L’ampleur de la tâche du courtier est impressionnante, mais la satisfaction qui en résulte l’est tout autant : c’est une profession passionnante qui mérite d’être prise au sérieux. Rappelez-vous que, pour être convaincant, vous devrez bien maîtriser votre domaine dès le départ. En développant vos compétences, vous améliorerez votre parcours professionnel et vous vous assurerez d’une carrière réussie.

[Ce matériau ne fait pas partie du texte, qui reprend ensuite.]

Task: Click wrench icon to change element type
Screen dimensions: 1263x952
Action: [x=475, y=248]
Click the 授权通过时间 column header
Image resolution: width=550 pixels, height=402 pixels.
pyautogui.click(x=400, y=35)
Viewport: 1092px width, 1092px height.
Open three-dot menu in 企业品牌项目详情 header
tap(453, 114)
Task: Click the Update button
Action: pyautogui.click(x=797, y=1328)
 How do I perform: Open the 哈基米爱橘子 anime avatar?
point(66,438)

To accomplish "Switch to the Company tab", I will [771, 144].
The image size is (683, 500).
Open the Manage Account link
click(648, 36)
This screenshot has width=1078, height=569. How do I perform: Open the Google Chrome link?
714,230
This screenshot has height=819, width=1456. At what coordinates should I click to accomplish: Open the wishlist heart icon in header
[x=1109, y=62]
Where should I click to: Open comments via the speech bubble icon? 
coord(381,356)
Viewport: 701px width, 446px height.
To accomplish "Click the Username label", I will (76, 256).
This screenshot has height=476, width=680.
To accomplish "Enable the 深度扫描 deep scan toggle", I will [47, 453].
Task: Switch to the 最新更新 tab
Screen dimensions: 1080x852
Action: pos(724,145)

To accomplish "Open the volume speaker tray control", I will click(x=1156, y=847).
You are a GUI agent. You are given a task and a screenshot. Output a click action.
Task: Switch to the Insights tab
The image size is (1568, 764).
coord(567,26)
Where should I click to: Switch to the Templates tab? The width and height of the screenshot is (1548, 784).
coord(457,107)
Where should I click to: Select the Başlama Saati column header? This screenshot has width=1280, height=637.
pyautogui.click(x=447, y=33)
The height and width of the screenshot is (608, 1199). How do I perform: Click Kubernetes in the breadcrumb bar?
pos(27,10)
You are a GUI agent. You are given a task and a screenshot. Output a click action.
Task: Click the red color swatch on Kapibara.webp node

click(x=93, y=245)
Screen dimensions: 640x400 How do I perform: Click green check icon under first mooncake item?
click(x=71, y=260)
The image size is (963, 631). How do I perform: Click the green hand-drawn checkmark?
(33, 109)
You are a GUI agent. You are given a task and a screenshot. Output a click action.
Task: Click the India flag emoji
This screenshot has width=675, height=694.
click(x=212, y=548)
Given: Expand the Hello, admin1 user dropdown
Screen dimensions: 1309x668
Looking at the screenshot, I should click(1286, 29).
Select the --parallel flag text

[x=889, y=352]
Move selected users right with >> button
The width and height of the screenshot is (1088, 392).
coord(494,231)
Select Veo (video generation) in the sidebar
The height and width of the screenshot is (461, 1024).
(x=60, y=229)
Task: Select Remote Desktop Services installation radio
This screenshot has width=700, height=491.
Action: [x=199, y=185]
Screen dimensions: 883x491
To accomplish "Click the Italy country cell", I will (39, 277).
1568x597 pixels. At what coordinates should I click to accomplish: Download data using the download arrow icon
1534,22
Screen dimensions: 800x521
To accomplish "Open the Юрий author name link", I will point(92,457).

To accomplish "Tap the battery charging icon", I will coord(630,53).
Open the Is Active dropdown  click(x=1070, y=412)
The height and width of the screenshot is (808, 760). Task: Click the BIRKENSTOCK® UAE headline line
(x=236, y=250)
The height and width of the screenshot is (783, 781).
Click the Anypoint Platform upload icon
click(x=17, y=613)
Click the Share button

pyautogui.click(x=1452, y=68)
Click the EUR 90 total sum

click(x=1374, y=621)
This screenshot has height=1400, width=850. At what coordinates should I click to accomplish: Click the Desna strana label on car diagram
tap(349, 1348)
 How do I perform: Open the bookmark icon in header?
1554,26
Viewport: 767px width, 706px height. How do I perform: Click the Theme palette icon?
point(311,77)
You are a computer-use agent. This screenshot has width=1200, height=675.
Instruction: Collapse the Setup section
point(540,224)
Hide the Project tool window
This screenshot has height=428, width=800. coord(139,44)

D’ailleurs, les courtiers connaissant le succès sont ceux qui se perfectionnent régulièrement afin de répondre aux exigences d’un marché en constante évolution. Cette réalité, tous les acteurs du domaine immobilier québécois l’ont bien compris. C’est pourquoi le Programme de formation continue obligatoire a vu le jour. En vertu de ce Programme, plusieurs formations vous sont offertes. Pour ce faire, le Service de la formation continue de l’OACIQ vous sera d’une grande utilité. Vous pourrez aussi compter sur votre chambre immobilière et votre agence, s’il y a lieu, pour bonifier vos connaissances.

Cette notion est fondamentale : pour briller parmi les meilleurs et être en mesure d’offrir un service incomparable à votre clientèle, il faut continuellement être à l’affût et s’adapter. En repoussant régulièrement vos limites, vous éviterez de faire du surplace et poursuivrez votre croissance!